(INPUT MATERIAL)

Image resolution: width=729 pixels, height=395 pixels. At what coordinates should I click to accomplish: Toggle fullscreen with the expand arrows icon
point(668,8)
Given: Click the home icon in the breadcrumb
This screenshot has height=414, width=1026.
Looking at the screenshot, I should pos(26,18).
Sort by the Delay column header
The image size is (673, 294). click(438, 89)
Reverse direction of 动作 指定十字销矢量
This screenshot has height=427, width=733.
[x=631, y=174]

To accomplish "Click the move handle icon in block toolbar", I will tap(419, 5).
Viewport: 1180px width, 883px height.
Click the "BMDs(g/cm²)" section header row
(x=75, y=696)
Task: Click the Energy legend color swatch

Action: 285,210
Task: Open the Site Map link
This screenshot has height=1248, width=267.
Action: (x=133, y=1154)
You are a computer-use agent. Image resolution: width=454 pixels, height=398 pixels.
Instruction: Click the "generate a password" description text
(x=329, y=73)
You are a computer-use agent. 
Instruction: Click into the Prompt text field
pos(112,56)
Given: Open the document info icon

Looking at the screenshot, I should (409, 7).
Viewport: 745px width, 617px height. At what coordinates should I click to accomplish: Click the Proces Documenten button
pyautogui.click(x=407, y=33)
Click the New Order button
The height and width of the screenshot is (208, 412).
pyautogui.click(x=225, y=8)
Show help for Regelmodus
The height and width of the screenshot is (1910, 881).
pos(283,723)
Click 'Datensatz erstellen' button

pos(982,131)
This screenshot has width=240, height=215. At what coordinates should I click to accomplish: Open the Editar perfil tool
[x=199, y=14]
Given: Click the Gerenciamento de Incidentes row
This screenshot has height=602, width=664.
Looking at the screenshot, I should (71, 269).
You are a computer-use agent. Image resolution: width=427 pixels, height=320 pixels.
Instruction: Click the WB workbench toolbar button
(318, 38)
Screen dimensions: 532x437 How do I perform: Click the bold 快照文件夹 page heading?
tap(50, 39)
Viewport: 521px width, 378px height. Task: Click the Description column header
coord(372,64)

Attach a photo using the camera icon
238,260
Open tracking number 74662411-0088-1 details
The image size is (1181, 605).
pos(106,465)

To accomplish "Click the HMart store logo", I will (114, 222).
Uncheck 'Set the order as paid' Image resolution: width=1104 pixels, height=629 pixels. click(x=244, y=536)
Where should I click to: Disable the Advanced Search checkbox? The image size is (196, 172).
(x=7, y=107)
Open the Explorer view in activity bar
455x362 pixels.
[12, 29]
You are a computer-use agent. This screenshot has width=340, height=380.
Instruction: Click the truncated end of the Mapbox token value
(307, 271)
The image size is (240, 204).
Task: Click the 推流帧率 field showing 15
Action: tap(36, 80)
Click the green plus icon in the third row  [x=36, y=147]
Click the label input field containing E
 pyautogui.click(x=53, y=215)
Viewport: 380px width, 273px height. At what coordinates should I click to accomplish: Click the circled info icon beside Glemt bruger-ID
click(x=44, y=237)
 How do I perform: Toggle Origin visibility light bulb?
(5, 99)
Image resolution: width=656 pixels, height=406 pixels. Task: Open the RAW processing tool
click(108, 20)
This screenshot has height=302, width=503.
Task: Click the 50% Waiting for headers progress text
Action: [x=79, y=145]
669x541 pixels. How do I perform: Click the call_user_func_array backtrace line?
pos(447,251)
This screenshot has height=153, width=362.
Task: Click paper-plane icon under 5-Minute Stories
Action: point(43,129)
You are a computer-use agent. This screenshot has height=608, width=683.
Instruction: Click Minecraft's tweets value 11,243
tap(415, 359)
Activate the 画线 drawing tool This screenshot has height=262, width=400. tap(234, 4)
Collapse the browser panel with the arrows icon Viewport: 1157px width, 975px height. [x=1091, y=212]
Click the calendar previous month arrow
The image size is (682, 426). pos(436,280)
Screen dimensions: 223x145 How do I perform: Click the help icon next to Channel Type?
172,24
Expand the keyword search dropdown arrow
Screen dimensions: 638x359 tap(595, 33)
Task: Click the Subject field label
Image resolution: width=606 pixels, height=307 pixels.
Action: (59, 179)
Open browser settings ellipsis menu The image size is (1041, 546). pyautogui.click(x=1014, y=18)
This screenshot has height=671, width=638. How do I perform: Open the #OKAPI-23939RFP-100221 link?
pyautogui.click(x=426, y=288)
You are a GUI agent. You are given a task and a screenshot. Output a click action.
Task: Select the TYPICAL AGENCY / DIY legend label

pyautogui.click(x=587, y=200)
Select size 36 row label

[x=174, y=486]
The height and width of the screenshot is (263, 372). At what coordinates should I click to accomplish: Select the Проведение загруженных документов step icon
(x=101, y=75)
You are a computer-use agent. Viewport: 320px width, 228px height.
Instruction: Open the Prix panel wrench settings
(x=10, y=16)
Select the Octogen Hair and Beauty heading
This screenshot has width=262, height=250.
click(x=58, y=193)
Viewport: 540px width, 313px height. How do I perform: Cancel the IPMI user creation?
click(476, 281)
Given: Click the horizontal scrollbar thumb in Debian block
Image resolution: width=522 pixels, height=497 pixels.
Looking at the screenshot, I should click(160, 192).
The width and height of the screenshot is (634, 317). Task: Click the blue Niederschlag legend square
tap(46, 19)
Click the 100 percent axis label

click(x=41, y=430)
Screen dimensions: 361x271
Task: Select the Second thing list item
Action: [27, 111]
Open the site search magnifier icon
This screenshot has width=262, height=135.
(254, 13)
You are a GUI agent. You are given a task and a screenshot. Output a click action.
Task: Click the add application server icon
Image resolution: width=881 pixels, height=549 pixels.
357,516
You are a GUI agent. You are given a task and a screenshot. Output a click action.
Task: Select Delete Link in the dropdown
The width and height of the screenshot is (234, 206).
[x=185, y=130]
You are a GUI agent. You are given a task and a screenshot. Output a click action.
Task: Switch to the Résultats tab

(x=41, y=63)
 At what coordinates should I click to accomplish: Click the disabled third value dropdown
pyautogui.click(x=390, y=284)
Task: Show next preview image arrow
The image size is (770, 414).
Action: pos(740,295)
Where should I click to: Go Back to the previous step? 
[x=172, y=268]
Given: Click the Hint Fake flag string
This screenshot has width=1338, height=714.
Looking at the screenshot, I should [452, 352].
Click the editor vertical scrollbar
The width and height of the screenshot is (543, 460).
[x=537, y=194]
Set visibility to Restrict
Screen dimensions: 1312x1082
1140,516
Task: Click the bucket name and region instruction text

(End INPUT MATERIAL)

An exact copy of the material above is needed.

Image resolution: width=729 pixels, height=395 pixels. At what coordinates should I click to accomplish: Toggle fullscreen with the expand arrows icon
point(668,8)
Given: Click the home icon in the breadcrumb
This screenshot has height=414, width=1026.
Looking at the screenshot, I should pos(26,18).
Sort by the Delay column header
The image size is (673, 294). click(438, 89)
Reverse direction of 动作 指定十字销矢量
This screenshot has height=427, width=733.
[x=631, y=174]

To accomplish "Click the move handle icon in block toolbar", I will tap(419, 5).
Viewport: 1180px width, 883px height.
Click the "BMDs(g/cm²)" section header row
(x=75, y=696)
Task: Click the Energy legend color swatch

Action: 285,210
Task: Open the Site Map link
This screenshot has height=1248, width=267.
Action: (x=133, y=1154)
You are a computer-use agent. Image resolution: width=454 pixels, height=398 pixels.
Instruction: Click the "generate a password" description text
(x=329, y=73)
You are a computer-use agent. 
Instruction: Click into the Prompt text field
pos(112,56)
Given: Open the document info icon

Looking at the screenshot, I should (409, 7).
Viewport: 745px width, 617px height. At what coordinates should I click to accomplish: Click the Proces Documenten button
pyautogui.click(x=407, y=33)
Click the New Order button
The height and width of the screenshot is (208, 412).
pyautogui.click(x=225, y=8)
Show help for Regelmodus
The height and width of the screenshot is (1910, 881).
pos(283,723)
Click 'Datensatz erstellen' button

pos(982,131)
This screenshot has width=240, height=215. At what coordinates should I click to accomplish: Open the Editar perfil tool
[x=199, y=14]
Given: Click the Gerenciamento de Incidentes row
This screenshot has height=602, width=664.
Looking at the screenshot, I should (71, 269).
You are a computer-use agent. Image resolution: width=427 pixels, height=320 pixels.
Instruction: Click the WB workbench toolbar button
(318, 38)
Screen dimensions: 532x437 How do I perform: Click the bold 快照文件夹 page heading?
tap(50, 39)
Viewport: 521px width, 378px height. Task: Click the Description column header
coord(372,64)

Attach a photo using the camera icon
238,260
Open tracking number 74662411-0088-1 details
The image size is (1181, 605).
pos(106,465)

To accomplish "Click the HMart store logo", I will (114, 222).
Uncheck 'Set the order as paid' Image resolution: width=1104 pixels, height=629 pixels. click(x=244, y=536)
Where should I click to: Disable the Advanced Search checkbox? The image size is (196, 172).
(x=7, y=107)
Open the Explorer view in activity bar
455x362 pixels.
[12, 29]
You are a computer-use agent. This screenshot has width=340, height=380.
Instruction: Click the truncated end of the Mapbox token value
(307, 271)
The image size is (240, 204).
Task: Click the 推流帧率 field showing 15
Action: tap(36, 80)
Click the green plus icon in the third row  [x=36, y=147]
Click the label input field containing E
 pyautogui.click(x=53, y=215)
Viewport: 380px width, 273px height. At what coordinates should I click to accomplish: Click the circled info icon beside Glemt bruger-ID
click(x=44, y=237)
 How do I perform: Toggle Origin visibility light bulb?
(5, 99)
Image resolution: width=656 pixels, height=406 pixels. Task: Open the RAW processing tool
click(108, 20)
This screenshot has height=302, width=503.
Task: Click the 50% Waiting for headers progress text
Action: [x=79, y=145]
669x541 pixels. How do I perform: Click the call_user_func_array backtrace line?
pos(447,251)
This screenshot has height=153, width=362.
Task: Click paper-plane icon under 5-Minute Stories
Action: point(43,129)
You are a computer-use agent. This screenshot has height=608, width=683.
Instruction: Click Minecraft's tweets value 11,243
tap(415, 359)
Activate the 画线 drawing tool This screenshot has height=262, width=400. tap(234, 4)
Collapse the browser panel with the arrows icon Viewport: 1157px width, 975px height. [x=1091, y=212]
Click the calendar previous month arrow
The image size is (682, 426). pos(436,280)
Screen dimensions: 223x145 How do I perform: Click the help icon next to Channel Type?
172,24
Expand the keyword search dropdown arrow
Screen dimensions: 638x359 tap(595, 33)
Task: Click the Subject field label
Image resolution: width=606 pixels, height=307 pixels.
Action: (59, 179)
Open browser settings ellipsis menu The image size is (1041, 546). pyautogui.click(x=1014, y=18)
This screenshot has height=671, width=638. How do I perform: Open the #OKAPI-23939RFP-100221 link?
pyautogui.click(x=426, y=288)
You are a GUI agent. You are given a task and a screenshot. Output a click action.
Task: Select the TYPICAL AGENCY / DIY legend label

pyautogui.click(x=587, y=200)
Select size 36 row label

[x=174, y=486]
The height and width of the screenshot is (263, 372). At what coordinates should I click to accomplish: Select the Проведение загруженных документов step icon
(x=101, y=75)
You are a computer-use agent. Viewport: 320px width, 228px height.
Instruction: Open the Prix panel wrench settings
(x=10, y=16)
Select the Octogen Hair and Beauty heading
This screenshot has width=262, height=250.
click(x=58, y=193)
Viewport: 540px width, 313px height. How do I perform: Cancel the IPMI user creation?
click(476, 281)
Given: Click the horizontal scrollbar thumb in Debian block
Image resolution: width=522 pixels, height=497 pixels.
Looking at the screenshot, I should click(160, 192).
The width and height of the screenshot is (634, 317). Task: Click the blue Niederschlag legend square
tap(46, 19)
Click the 100 percent axis label

click(x=41, y=430)
Screen dimensions: 361x271
Task: Select the Second thing list item
Action: [27, 111]
Open the site search magnifier icon
This screenshot has width=262, height=135.
(254, 13)
You are a GUI agent. You are given a task and a screenshot. Output a click action.
Task: Click the add application server icon
Image resolution: width=881 pixels, height=549 pixels.
357,516
You are a GUI agent. You are given a task and a screenshot. Output a click action.
Task: Select Delete Link in the dropdown
The width and height of the screenshot is (234, 206).
[x=185, y=130]
You are a GUI agent. You are given a task and a screenshot. Output a click action.
Task: Switch to the Résultats tab

(x=41, y=63)
 At what coordinates should I click to accomplish: Click the disabled third value dropdown
pyautogui.click(x=390, y=284)
Task: Show next preview image arrow
The image size is (770, 414).
Action: pos(740,295)
Where should I click to: Go Back to the previous step? 
[x=172, y=268]
Given: Click the Hint Fake flag string
This screenshot has width=1338, height=714.
Looking at the screenshot, I should [452, 352].
Click the editor vertical scrollbar
The width and height of the screenshot is (543, 460).
[x=537, y=194]
Set visibility to Restrict
Screen dimensions: 1312x1082
1140,516
Task: Click the bucket name and region instruction text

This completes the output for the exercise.